You can see why I was a bit broken up when it ended.

And there have been other cities too. I had a rather immature relationship with Auckland when I was much younger that involved too much drinking and I suppose about the right amount of the two of us dancing to very bad music. And there were the dalliances with LA, Tokyo and Hong Kong, and Cairo and Tangiers. I’ve a chequered past. You wouldn’t think any city anywhere would trust me to stick around for long, but I think Melbourne did, and it turns out that I have.

Now, of course the Old Norse thought that people had spirits too. Not just the soul, but other attached spirits: not an external guardian spirit exactly either but something a little different. They believed in fylgja, which means ‘follower’. It was a sort of externalisation of the soul, an accompanying part of the self, a semi-autonomous Jungian complex of the mind given form and semblance of external life. Okay, so that last bit was pretentious but the point is that these fylgja (I am probably massacring the pronunciation) sometimes appeared as animals and sometimes as an image of the owner, though usually only as a death omen. I suspect but cannot prove that the English word ‘fetch’, as in ‘wraith’ or ‘doppleganger’, is a distant descendant of fylgja and the various omen animals and double-walkers in English superstition are corrupted memories of this belief. The most modern manifestation of the fylgja that I know of are the daemons of Philip Pullman’s His Dark Materials. Old mythological things have a tendency to find a way back into the collective mind eventually.

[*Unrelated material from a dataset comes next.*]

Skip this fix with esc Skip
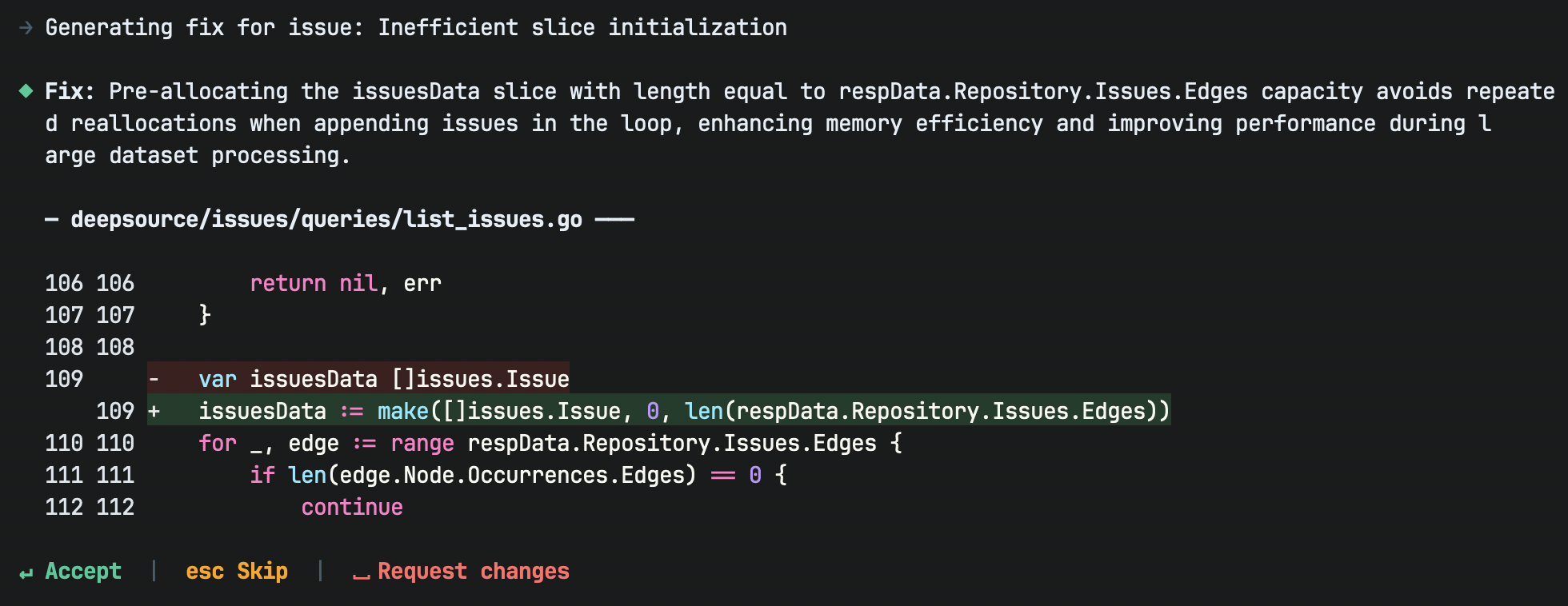 click(237, 572)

The notion that people had more than one soul brings me around to cities again. And Melbourne. I have not described her yet. My relationship with her has crept up on me so slowly, so quietly. I never intended to stay with her so long and now I wonder if I will ever leave her. Maybe, finally for me, this is the one?

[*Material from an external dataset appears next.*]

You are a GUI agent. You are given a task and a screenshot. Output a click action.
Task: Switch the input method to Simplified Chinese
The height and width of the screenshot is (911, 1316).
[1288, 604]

And you know what? I don’t know if I can capture her in a net of words. I think maybe she has too many souls and too many semblances. And maybe for you, she is not even a she, but a he and you’ve seen him writing poetry in a cafe or you’ve seen him eating a pie at the footy. I wouldn’t put it past Melbourne to be changeful and protean. Whenever I catch a glimpse of her she is both in transformation and transformative. I do not think she is limited by language or culture either. She is new to this land and speaks a lyrical language no-one has ever spoken here before, and she is also ancient and she walks quietly about the streets unseen, moving around the sacred places of Country and keeping tradition. In her oldest forms she knows that this is a harsh land and it will grow only harsher. She knows that the continent moves north at a slow but irrevocable six centimeters a year. She knows that this city will one day be swept by the sandy red deserts of the north, and the steel will be buckled by a thousand years of heat, and the streets will be broken by a thousand years of rainless days. She knows that most of the people who swarm here now will have to move on then, find other, more comfortable places, but her old people, they will stay and they will know how to live on, and keep tradition in the hot and rainless years.

And maybe she is none of those things to you? And maybe she is a hundred other things to you? And maybe I can never know what she means to you?

But I know this. She might be your only one, but you are just one of her millions. So if she seems to move on without you… if you suspect she is running around behind your back with a younger crowd now… if you suspect she’s talking a language you don’t understand… just try to accept that life has its phases and if she takes away late nights in loud bars, perhaps she’ll give you quiet weekends in parks instead, or dinner parties, or days with family, or other glorious things?

For our lives are the lives of a thousand moments, ever changing, and though we must acquiesce to change, I suspect she will help us where she can.